> _Document passage_:
We show how the value vary between cantons.

In [None]:
# Compute the median/measure/canton
median_val = (
    m01_m07.groupby(["Nr. HFM 2015", "Kanton"])
    .diff_conso_per_chf.median()
    .reset_index()
)
# Get 4 smallest values
smallest_4 = (
    median_val.sort_values(["Nr. HFM 2015", "diff_conso_per_chf"])
    .dropna()
    .groupby("Nr. HFM 2015")
    .head(4)
    .reset_index(drop=True)
)
smallest_4["rank"] = smallest_4.groupby("Nr. HFM 2015").diff_conso_per_chf.rank(
    "first", ascending=True
)
smallest_4["stats"] = "Cantons with smallest median"

# Get 4 largest values
biggest_4 = (
    median_val.sort_values(["Nr. HFM 2015", "diff_conso_per_chf"])
    .dropna()
    .groupby("Nr. HFM 2015")
    .tail(4)
    .reset_index(drop=True)
)
biggest_4["rank"] = (
    biggest_4.groupby("Nr. HFM 2015").diff_conso_per_chf.rank("first", ascending=True)
    + 26
    - 4
)
biggest_4["stats"] = "Cantons with largest median"
ranked = (
    pd.concat((smallest_4, biggest_4), axis=0, ignore_index=True)
    .rename(columns={"Kanton": "Canton"})
    .sort_values(["rank", "Nr. HFM 2015", "diff_conso_per_chf"])
    .reset_index(drop=True)
)
ranked = ranked.astype({"rank": "int"})

# Plotting
fig, ax = plt.subplots(figsize=(15, 6))
ax = sns.barplot(
    data=ranked,
    x="Nr. HFM 2015",
    y="diff_conso_per_chf",
    order=["M-01", "M-02", "M-03", "M-04", "M-05", "M-06", "M-07"],
    hue="rank",
    ax=ax,
    palette="magma",
)
ax.set_xticklabels(measure_name)

# Add annotations
for i, p in enumerate(ax.patches):
    h, w, x = p.get_height(), p.get_width(), p.get_x()
    xy = (x + w / 2.0, h + 5)
    text = ranked.loc[i, "Canton"]
    ax.annotate(
        text=text,
        xy=xy,
        ha="center",
        va="center",
        rotation=90,
        size=13,
        weight="semibold",
        fontname="Verdana",
    )

helpers.set_label(
    xlabel="Supported measure",
    ylabel="Difference in consumption with/without  supported \n measure per subsidy amount (kWh/CHF)",
)
helpers.save("diff_conso_per_chf_permeasure_median_top4")


### CO2 reduction
We perform the same computation as before, but with the difference in CO2/subsidy. As before measures M-04 and M-07 provides the largest decrease in CO2 production for the same investment. Note that we don't take into account if the installation they are upgrading is particularly old in one category, which could explain the differences.

> _Set task 1_:
Shorten the paragraph in the notebook excerpt that begins "We perform the same computation as before" into a brief bulleted list that keeps its main facts.
> _Set task 2_:
Which measure codes appear in the order argument of the bar plot in the notebook excerpt? List every one.
> _Set task 3_:
Go on with the notebook excerpt about consumption and CO2 differences per subsidy across cantons, starting after its last sentence.

> _Provided records_:
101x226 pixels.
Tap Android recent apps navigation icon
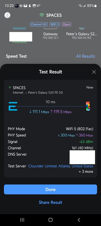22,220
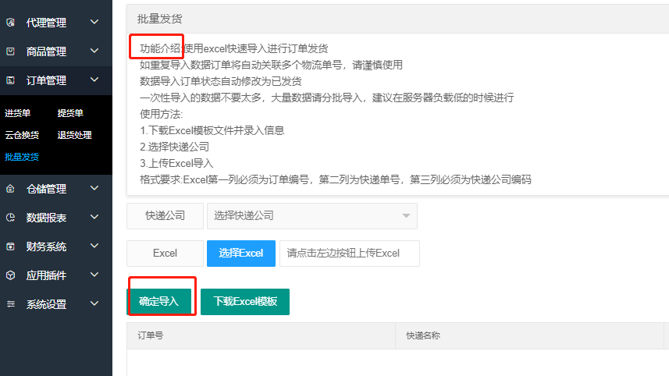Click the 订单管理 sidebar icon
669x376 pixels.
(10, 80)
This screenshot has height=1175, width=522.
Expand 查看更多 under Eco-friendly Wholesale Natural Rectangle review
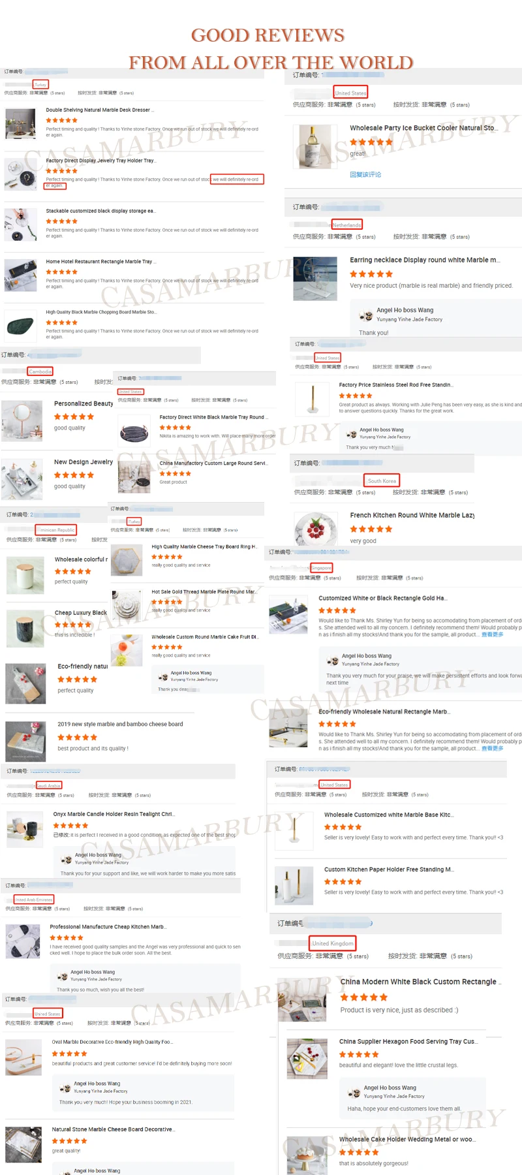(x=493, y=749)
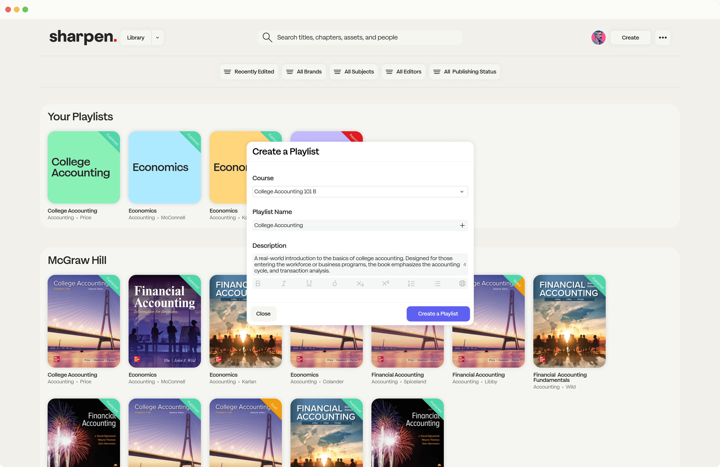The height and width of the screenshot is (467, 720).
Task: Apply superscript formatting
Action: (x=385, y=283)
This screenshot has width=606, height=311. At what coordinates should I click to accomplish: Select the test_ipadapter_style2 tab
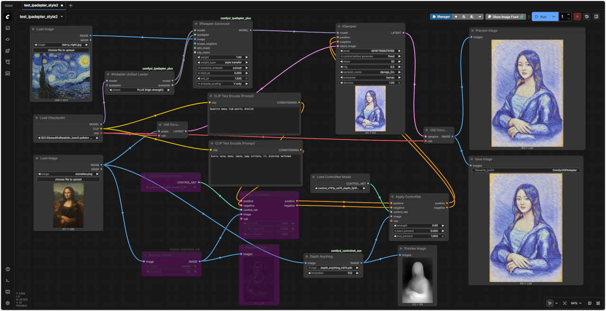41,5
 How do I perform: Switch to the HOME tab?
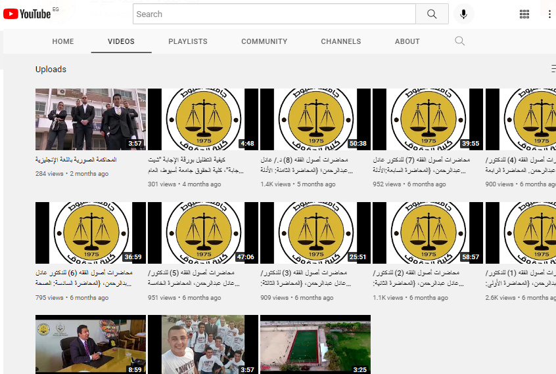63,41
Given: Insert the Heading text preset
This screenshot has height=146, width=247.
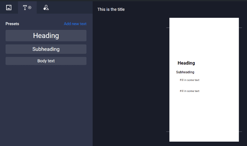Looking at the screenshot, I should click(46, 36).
==
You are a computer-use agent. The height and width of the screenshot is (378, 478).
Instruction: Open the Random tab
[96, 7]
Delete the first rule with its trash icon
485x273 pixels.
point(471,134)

> _Final result 1_:
- Same computation as before, but using the difference in CO2 per subsidy.
- As before, measures M-04 and M-07 give the largest decrease in CO2 production for the same investment.
- The analysis doesn't consider whether the installation being upgraded is especially old in one category, which could explain the differences.

> _Final result 2_:
M-01, M-02, M-03, M-04, M-05, M-06, M-07

> _Final result 3_:
In [None]:
ax = sns.barplot(
    data=m01_m07,
    x="Nr. HFM 2015",
    y="diff_co2_per_chf",
    order=["M-01", "M-02", "M-03", "M-04", "M-05", "M-06", "M-07"],
    estimator=np.median,
    ci=95,
)
ax.set_xticklabels(measure_name, fontdict={"fontsize": 13})
helpers.set_label(
    xlabel="Supported measure",
    ylabel="Difference in CO2 production with/without measure\n per subsidy amount (median, kg CO2/CHF)",
)
helpers.save("diff_co2_per_chf_permeasure_median")


We compare the values between the cantons

In [None]:
# Compute median/measure/Canton
median_val = (
    m01_m07.groupby(["Nr. HFM 2015", "Kanton"]).diff_co2_per_chf.median().reset_index()
)
smallest_4 = (
    median_val.sort_values(["Nr. HFM 2015", "diff_co2_per_chf"])
    .dropna()
    .groupby("Nr. HFM 2015")
    .head(4)
    .reset_index(drop=True)
)
smallest_4["rank"] = smallest_4.groupby("Nr. HFM 2015").diff_co2_per_chf.rank(
    "first", ascending=True
)
smallest_4["stats"] = "Cantons with smallest median"
biggest_4 = (
    median_val.sort_values(["Nr. HFM 2015", "diff_co2_per_chf"])
    .dropna()
    .groupby("Nr. HFM 2015")
    .tail(4)
    .reset_index(drop=True)
)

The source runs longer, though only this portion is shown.